Anton Vidokle mural in San Antonio Texas
Installation shot of 100 Bankrupt Corporations (public geometry) by Anton Vidokle (courtesy Artpace)

We finished our beers, jumped in the car, and headed downtown. When we found the dumpster at around one in the morning, we realized immediately that we weren’t the first San Antonio art scenesters to have this idea. While almost all of the panels had been removed from the building, only a dozen or so were left in the dumpster. We jumped in and started throwing our favorites out into the parking lot. After cramming as many as we could into the trunk of the car, we took off, leaving a few for any other art scavengers who might not look down their noses on dumpster diving. After installing a panel with red semi-circular fragments of anonymous logos in my living room, I started noticing the other pieces around San Antonio. Stacked up near studios, hanging on workshop walls, leaning up against houses, they spoke of something just out of reach. Over the course of their lives, from symbols of production and commerce which drowned in a sea of such symbols, to their resurrection as material for an intricate yet minimal public mural, and finally to their cold, arbitrary fragmentation along the lines of a surface grid, they moved from abstraction to abstraction, carrying bits of identity from place to place.

Anton Vidokle panels

Anton Vidokle panels
Photos of Vidokle panels in the wild by Justin Parr

Vidokle panel in Ben's apartmentFor a long time I waited for the few remaining panels along the top and down one side of the building to be removed. Every time I drove down San Pedro I looked to see if a few more of these public geometries had been taken from the face of the building, if perhaps the dumpster might have a few more treasures in it. And for a long time nothing happened. The building remained unchanged. After some months I forgot about the few logos that remained in their public home, and the mostly-deconstructed facade slowly slipped into the background of my focus.

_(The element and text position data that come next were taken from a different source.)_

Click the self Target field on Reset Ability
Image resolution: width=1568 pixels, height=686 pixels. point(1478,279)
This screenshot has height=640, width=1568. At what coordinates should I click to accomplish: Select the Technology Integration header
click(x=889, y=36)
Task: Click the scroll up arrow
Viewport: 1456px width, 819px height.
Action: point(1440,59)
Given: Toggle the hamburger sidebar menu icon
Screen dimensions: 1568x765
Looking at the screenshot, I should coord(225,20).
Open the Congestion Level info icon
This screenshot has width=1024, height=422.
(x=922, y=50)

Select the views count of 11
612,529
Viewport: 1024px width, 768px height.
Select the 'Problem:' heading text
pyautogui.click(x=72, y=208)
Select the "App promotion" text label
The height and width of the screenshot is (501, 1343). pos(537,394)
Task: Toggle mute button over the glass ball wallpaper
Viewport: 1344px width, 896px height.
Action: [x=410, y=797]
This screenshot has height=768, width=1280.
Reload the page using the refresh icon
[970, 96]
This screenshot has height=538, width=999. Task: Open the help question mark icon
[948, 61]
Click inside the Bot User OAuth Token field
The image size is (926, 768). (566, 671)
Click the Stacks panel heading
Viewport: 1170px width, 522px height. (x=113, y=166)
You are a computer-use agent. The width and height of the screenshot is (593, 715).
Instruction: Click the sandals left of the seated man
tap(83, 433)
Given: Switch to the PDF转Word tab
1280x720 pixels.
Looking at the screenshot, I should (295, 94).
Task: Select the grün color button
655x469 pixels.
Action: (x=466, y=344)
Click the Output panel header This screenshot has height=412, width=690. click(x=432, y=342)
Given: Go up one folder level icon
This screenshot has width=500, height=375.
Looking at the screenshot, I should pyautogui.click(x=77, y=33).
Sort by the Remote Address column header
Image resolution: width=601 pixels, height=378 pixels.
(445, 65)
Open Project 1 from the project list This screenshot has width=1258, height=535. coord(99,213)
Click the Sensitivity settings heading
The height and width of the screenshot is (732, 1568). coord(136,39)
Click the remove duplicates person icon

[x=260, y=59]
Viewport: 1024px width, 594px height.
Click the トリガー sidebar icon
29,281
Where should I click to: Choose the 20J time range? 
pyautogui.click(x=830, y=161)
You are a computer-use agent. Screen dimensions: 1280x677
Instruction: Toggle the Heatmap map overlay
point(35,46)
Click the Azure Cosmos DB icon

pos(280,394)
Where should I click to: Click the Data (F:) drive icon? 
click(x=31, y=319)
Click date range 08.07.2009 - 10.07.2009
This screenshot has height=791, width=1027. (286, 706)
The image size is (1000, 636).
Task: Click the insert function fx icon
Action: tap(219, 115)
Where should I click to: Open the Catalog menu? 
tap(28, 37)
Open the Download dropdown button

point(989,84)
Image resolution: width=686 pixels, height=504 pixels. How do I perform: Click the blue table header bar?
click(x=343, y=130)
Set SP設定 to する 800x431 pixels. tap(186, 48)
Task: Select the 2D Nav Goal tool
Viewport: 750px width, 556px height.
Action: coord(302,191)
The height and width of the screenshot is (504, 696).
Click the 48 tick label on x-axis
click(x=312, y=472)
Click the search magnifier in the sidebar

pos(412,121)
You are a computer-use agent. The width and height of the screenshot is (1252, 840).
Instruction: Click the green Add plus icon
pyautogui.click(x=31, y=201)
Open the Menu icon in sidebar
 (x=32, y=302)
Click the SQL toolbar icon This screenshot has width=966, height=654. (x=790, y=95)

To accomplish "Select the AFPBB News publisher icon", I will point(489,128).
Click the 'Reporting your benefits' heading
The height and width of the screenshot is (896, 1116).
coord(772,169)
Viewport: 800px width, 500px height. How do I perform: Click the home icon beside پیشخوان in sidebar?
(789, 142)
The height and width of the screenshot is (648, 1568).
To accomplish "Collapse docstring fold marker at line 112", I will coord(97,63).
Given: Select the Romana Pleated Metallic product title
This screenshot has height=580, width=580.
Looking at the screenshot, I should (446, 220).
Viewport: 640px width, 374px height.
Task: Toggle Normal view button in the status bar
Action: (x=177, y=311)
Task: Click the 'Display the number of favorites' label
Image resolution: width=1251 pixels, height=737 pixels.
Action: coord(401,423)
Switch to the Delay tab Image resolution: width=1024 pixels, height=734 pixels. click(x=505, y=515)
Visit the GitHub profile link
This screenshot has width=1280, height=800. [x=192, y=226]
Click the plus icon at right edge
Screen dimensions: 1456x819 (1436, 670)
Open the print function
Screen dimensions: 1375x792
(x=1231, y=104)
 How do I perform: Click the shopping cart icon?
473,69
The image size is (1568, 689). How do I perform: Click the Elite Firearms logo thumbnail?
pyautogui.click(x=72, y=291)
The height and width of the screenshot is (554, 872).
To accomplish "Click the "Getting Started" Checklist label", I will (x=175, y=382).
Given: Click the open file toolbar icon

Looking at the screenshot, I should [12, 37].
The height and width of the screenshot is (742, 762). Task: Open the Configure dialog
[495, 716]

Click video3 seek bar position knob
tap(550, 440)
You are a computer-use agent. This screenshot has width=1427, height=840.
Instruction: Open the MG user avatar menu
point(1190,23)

Then one day it was gone. Not the facade, the panels that were always too exentric to remain for long, but the building itself, which had been reduced to a heap of rubble. A slight controversey ensued, but that too will slip from the front of our minds before long. Still, these little pieces of the mural endure, reminders of the simplified, fragmented memories we collect from our meanderings through the city; reminders of the sometimes crude identities we carry with us, and the ways they can be resurrected, transformed, annihilated.